Ce ne sont point là des utopies, des rêves. Il faut organiser. L’autorité avait organisé autrefois assez mal, car rien de véritablement bon ne peut sortir d’elle seule. La liberté l’a débordée et l’a vaincue à jamais. La liberté est un principe fécond ; mais, pour qu’elle produise ce qu’elle peut et doit produire, il faut l’organiser.

Organisez donc dans le sens de la liberté, et non pas dans le sens de l’autorité. La liberté, elle est maintenant nécessaire. Pourquoi, d’ailleurs, s’en effrayer ? Nous avons la liberté du théâtre depuis dix-huit mois ; quel grand danger a-t-elle fait courir à la France ?

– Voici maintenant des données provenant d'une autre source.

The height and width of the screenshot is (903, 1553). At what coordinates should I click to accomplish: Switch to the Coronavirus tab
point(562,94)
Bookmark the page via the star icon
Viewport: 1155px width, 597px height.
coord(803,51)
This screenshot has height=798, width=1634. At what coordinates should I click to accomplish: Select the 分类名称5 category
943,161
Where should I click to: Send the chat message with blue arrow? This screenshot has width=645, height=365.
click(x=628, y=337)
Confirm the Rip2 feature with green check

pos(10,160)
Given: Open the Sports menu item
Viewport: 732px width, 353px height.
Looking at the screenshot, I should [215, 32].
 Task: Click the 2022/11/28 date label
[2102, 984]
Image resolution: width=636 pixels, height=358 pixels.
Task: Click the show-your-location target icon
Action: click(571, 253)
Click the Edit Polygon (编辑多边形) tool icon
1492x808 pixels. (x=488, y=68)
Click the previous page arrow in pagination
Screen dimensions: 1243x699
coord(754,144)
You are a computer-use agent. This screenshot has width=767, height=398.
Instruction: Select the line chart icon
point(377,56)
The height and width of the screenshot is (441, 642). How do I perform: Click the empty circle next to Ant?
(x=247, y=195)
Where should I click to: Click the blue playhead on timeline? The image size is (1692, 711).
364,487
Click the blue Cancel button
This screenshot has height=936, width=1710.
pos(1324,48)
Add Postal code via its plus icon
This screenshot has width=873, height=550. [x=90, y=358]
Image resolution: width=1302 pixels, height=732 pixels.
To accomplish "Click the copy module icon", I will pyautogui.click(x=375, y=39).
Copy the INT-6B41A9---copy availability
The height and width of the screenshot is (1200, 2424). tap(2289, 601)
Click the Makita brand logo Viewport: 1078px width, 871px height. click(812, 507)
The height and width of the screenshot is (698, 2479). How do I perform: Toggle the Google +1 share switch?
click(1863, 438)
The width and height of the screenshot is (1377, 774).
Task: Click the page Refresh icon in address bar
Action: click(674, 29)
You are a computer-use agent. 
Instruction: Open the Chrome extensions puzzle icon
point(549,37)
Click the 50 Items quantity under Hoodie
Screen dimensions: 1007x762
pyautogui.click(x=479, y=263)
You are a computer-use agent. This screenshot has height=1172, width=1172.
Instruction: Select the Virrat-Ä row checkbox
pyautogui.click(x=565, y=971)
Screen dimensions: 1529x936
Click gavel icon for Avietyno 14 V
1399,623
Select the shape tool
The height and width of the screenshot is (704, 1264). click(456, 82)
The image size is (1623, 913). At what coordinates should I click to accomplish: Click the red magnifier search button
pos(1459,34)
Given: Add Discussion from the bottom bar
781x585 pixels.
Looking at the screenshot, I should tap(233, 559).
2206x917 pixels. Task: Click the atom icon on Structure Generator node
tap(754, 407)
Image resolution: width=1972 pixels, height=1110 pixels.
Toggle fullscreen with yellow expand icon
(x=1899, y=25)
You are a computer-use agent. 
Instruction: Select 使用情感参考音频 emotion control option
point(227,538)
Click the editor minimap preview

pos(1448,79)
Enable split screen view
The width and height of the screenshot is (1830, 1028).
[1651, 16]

Et cependant elle existe maintenant sans être entourée d’aucune des garanties que je voudrais établir. Il y a eu de ces pièces qu’on appelle réactionnaires ; savez-vous ce qui en est résulté ? C’est que beaucoup de gens qui n’étaient pas républicains avant ces pièces le sont devenus après. Beaucoup des amis de la liberté ne voulaient pas de la république, parce qu’ils croyaient que l’intolérance était dans la nature de ce gouvernement ; ces hommes-là se sont réconciliés avec la république le jour où ils ont vu qu’elle donnait un libre cours à l’expression des opinions, et qu’on pouvait se moquer d’elle, qu’elle était bonne princesse, en un mot. Tel a été l’effet des pièces réactionnaires. La république s’est fait honneur en les supportant.

Voyez maintenant ce qui arrive ! La réaction contre la réaction commence. Dernièrement, on a représenté une pièce ultra-réactionnaire ; elle a été sifflée. Et c’est dans ce moment que vous songeriez à vous donner tort en rétablissant la censure ! Vous relèveriez à l’instant même l’esprit d’opposition qui est au fond du caractère national !

Ce qui s’est passé pour la politique s’est passé aussi pour la morale. En réalité, il s’est joué depuis dix-huit mois moins de pièces décolletées qu’il ne s’en jouait d’ordinaire sous l’empire de la censure. Le public sait que le théâtre est libre ; il est plus difficile. Voilà la situation d’esprit où est le public. Pourquoi donc vouloir faire mal ce que la foule fait bien ?

Laissez là la censure, organisez ; mais, je vous le répète, organisez la liberté.